Stated goal 1
In the article on judicial candidate ratings below, condense the paragraph beginning "But there is little reason" into a short bulleted list that keeps its main facts.

Four others are candidates for vacant judicial seats who received “not recommended” ratings from the Council but are running without opposition in partisan contests. One is Rhonda Crawford, who was fired from her position as a law clerk in the Circuit Courts after she put on judicial robes and sat on the bench for three cases in the Markham courthouse. Crawford, like Matthew Link and D. Renee Jackson, were “not recommended” after they failed to take part in the Council’s evaluation process.

Daniel Patrick Duffy

Daniel P. Duffy

The fourth, Daniel Patrick Duffy, has already been sitting since the state Supreme Court appointed him in 2014 to fill the vacancy until after voters fill the seat in November. But in negatively recommending him, the council cited both complaints that he was not civil to opposing lawyers before joining the bench, and that he filed a personal lawsuit that the U.S. Court of Appeals found frivolous.

But there is little reason to think such ratings matter. In 2010, County Clerk David Orr complained of the flaws that made pointless the retention elections, which require judges to win approval from 60 percent of the voters. Though Circuit Court judges stand for retention every six years, Orr noted, none of the more than 250 Cook County circuit judges had lost a retention race since 1990. In the years since, that remains true; voters returned Cynthia Brim to the bench in 2012 despite her arrest on assault charges following a well-publicized incident in which she shoved a deputy sheriff outside of the Daley Center.

In the partisan races for open seats, judges need a majority of favorable votes; but each of the candidates whom the Council refused to recommend won races in the Democratic primary, and face no opponent in November.

David Melton, senior advisor at the Illinois Campaign for Political Reform, said it is unreasonable to expect the public to know and research the 50 or 60 judges on the ballot every two years before they vote.

The decision is further complicated by the fact that the Council of Lawyers is one of several bar groups to rate judges, and most groups this year did not come out against any of the 57 judges seeking to retain their seats. The Council is traditionally harsher in its reviews, putting candidates through a process that involves a review of their cases, surveys of attorneys who have appeared before them, as well as a personal interview.

Data to process
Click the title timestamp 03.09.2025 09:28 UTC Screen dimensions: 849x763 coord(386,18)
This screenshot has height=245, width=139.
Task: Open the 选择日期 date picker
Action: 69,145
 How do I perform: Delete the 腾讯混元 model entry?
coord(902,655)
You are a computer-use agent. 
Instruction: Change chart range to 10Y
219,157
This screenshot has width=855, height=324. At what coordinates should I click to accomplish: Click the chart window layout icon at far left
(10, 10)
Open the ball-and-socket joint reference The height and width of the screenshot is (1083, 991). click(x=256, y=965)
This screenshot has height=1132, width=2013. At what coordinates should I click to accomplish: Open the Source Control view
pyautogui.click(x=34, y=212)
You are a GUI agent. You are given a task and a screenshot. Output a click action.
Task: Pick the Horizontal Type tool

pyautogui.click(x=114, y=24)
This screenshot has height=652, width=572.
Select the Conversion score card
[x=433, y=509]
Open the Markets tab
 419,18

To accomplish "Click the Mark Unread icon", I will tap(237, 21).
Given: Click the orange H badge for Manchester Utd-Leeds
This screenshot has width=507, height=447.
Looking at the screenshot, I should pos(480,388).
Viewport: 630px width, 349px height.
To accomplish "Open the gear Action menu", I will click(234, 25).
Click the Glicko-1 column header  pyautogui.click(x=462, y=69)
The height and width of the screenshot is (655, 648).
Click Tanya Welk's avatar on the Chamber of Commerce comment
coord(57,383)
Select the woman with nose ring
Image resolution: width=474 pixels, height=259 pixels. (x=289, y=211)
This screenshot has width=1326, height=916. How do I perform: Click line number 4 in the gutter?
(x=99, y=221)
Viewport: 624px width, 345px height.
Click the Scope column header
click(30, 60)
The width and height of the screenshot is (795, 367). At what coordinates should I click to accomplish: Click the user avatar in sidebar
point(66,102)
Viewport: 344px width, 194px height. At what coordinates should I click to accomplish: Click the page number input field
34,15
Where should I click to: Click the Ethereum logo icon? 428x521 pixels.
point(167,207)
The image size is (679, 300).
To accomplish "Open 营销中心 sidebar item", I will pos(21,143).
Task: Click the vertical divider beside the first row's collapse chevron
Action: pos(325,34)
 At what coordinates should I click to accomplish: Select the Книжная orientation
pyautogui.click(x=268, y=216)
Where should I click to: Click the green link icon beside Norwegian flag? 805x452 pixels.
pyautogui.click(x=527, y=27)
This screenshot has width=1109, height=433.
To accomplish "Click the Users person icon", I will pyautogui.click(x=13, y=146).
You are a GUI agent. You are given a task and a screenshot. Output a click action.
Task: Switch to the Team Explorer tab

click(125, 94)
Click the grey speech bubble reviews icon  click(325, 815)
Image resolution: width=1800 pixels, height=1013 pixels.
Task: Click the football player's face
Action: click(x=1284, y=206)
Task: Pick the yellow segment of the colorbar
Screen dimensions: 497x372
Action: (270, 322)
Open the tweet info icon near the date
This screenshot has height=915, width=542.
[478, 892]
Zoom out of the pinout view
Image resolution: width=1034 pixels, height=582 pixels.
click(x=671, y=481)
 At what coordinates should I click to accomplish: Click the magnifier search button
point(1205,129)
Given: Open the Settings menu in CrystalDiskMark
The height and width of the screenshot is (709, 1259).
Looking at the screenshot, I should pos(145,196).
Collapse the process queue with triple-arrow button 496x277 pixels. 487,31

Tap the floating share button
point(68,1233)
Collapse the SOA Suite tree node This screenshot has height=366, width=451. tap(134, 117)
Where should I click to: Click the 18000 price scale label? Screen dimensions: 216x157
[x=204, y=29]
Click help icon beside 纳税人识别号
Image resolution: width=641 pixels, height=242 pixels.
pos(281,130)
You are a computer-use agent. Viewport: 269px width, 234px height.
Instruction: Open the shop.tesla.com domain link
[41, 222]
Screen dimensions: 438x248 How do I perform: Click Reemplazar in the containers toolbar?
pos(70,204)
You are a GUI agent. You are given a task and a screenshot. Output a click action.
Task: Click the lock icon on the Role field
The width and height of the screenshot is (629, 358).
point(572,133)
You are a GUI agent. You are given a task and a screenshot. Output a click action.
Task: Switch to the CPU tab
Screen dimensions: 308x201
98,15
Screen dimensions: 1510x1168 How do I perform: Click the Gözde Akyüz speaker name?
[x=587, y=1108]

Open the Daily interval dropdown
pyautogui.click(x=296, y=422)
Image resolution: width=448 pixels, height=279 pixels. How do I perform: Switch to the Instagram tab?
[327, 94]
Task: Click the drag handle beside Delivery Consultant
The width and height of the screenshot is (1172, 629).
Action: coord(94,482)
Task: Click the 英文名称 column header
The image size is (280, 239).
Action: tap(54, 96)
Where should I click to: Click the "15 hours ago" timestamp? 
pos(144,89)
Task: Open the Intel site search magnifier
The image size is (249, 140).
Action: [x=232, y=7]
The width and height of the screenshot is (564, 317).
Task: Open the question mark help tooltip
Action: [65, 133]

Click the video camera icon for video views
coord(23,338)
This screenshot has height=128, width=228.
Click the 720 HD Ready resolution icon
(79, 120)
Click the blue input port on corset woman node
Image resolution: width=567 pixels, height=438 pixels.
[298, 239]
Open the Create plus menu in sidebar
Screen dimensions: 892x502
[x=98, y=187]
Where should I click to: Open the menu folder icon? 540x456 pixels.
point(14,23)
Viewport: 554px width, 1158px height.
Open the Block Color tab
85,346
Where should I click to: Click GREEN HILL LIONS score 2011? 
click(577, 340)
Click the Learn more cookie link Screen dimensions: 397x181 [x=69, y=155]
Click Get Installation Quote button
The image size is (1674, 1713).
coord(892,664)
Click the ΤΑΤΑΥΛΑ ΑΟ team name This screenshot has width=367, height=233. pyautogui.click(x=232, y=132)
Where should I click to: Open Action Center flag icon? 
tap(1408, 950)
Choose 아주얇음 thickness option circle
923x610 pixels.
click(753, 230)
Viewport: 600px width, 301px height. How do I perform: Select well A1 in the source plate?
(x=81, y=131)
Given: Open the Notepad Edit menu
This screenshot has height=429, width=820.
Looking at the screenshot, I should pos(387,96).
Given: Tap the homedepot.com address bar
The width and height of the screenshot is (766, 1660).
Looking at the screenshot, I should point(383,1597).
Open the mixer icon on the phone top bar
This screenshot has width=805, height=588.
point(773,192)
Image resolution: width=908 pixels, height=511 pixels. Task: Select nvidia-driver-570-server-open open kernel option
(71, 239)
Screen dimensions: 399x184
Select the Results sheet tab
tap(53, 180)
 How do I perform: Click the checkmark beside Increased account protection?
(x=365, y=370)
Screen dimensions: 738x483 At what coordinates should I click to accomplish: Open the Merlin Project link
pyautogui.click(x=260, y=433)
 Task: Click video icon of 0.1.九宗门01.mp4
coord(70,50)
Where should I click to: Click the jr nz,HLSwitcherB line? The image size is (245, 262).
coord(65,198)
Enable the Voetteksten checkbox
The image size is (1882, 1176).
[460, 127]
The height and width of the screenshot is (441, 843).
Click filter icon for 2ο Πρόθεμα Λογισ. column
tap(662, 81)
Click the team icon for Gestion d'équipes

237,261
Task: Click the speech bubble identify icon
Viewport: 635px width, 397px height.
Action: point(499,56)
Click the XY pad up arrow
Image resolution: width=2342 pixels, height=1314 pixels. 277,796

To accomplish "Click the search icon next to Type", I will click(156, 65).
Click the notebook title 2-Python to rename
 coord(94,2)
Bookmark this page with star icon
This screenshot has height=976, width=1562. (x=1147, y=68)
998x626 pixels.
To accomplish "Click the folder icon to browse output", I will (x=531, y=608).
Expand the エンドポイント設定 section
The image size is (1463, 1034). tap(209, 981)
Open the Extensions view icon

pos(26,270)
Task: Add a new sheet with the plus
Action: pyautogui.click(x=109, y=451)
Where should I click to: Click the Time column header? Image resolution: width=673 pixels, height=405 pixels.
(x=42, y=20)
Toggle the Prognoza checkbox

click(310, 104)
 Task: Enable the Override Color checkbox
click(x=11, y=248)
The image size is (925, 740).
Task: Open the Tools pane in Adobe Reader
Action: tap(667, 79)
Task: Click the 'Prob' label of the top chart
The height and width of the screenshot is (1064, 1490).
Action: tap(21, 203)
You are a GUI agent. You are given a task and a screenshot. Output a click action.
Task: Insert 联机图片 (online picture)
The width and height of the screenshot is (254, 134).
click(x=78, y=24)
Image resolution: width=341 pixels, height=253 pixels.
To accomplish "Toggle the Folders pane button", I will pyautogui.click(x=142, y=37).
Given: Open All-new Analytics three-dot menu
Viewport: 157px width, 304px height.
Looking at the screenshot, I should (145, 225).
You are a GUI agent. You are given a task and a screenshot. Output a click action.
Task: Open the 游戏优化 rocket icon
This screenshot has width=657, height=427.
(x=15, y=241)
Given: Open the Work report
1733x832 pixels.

Stated goal 2
Report every line of the records above that contains the string "field", copying each such line in full. Case counts.

Problem solution 1
- There is little reason to think the ratings matter.
- In 2010, County Clerk David Orr complained that flaws made retention elections pointless. These elections require judges to win approval from 60 percent of voters.
- Circuit Court judges stand for retention every six years. Orr noted that none of the more than 250 Cook County circuit judges had lost a retention race since 1990, and that remains true.
- In 2012, voters returned Cynthia Brim to the bench despite her arrest on assault charges. The arrest followed a well-publicized incident in which she shoved a deputy sheriff outside the Daley Center.</t1>

Problem solution 2
Viewport: 344px width, 194px height. At what coordinates should I click to accomplish: Click the page number input field
Task: Click the lock icon on the Role field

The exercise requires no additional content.